Preserving Food: Canning Tomatoes
- Audrey L Elder
- 2 days ago
- 2 min read
Simple step by step instructions for canning tomatoes.

Making your own tomato sauce, canned diced or whole tomatoes is simple but does take some work. The reward, however, is worth it!
1.      Start with fresh but ripe rinsed tomatoes. You can ripen tomatoes inside as soon as they start to turn color without compromising any flavor.
2.      Place whole tomatoes (never cut until after boiling) and place in boiling water until skins begin to split.
3.      Put cooked tomatoes in ice water to cool.
4.      Peel skins off and compost skins.
5.      For whole and diced tomatoes- place them in sanitized canning jars leaving a half inch of space below the top. Add 1/2 tsp of salt per pint, 1 tsp per quart and 1 tbsp of lemon juice per pint, 2 tbsp per quart. Clean rims, add lids and screw rings on, but not too tight. Water boil for 40 minutes for pints, 45 for quarts.
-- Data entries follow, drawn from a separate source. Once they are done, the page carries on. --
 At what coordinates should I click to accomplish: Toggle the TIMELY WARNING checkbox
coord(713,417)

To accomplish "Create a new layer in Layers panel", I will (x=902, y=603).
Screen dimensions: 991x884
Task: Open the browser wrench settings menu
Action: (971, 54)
Tomato Sauce: Repeat Steps 1-3 to begin
1.      Place cooked and split tomatoes in a large colander to drain out any excess liquid.
2.      Peel skins and pull tops and core out. Run through a food processor. If you don’t have a food processor you can press them through a strainer, this is a much longer process.
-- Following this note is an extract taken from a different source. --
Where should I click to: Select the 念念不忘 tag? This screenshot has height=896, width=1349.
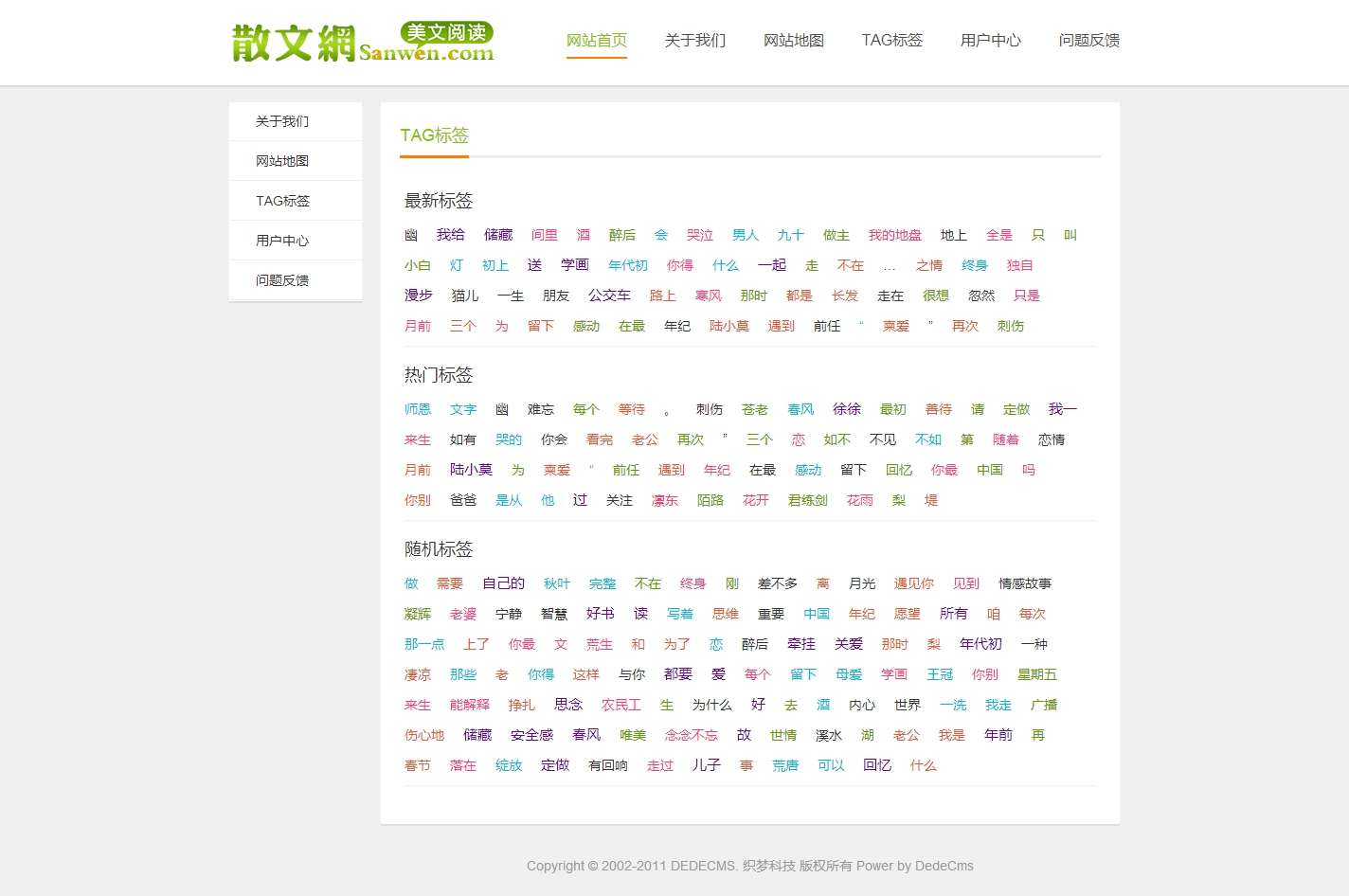point(691,735)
3.      Cook tomato liquid until boiling. Reduce heat to lowest level and cook down for thicker sauce, stir sauce occasionally.
4.      Fill sanitized jars leaving a half inch of space below top. Add 1/2 tsp of salt per pint, 1 tsp per quart and 1 tbsp of lemon juice per pint, 2 tbsp per quart. Clean rims, add lids and screw rings on, but not too tight. Water boil for 40 minutes for pints, 45 for quarts.
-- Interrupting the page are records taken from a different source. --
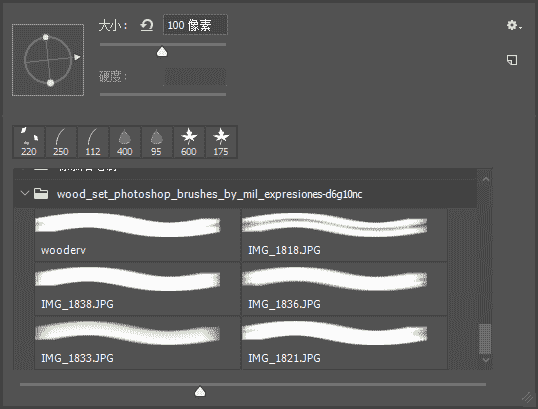Click the create new brush preset icon

tap(512, 60)
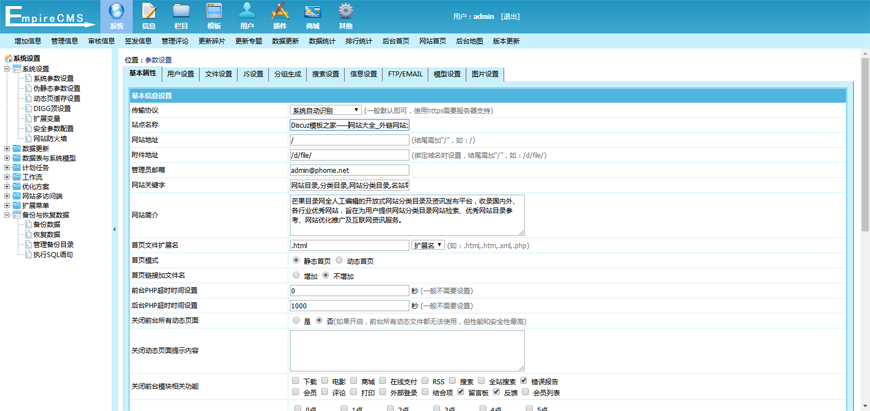
Task: Click the 栏目 (Column) folder icon
Action: (181, 15)
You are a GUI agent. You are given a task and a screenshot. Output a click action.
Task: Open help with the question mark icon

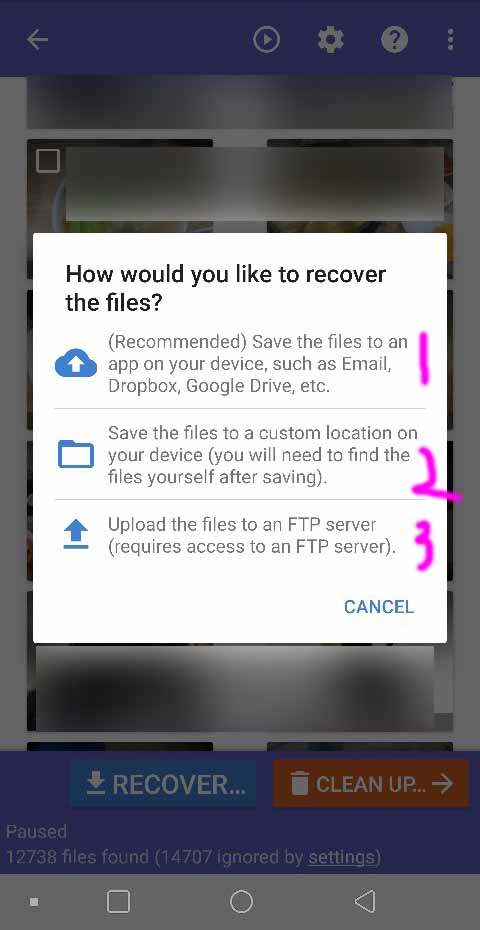(395, 40)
Store jars in a cool, dark location. Always check lids before using as they can sometimes fail after canning. Canned tomatoes can be used in many recipes, our favorites are spaghetti, goulash, chili, lasagna, and gumbo. While Romas are our favorite tomato to can based on taste, we can all the varieties we grow.
Not enough tomatoes to can at one time? Wash ripe tomatoes and keep them frozen in a freezer bag until you do! Skins will peel off without having to put the tomatoes in boiling water.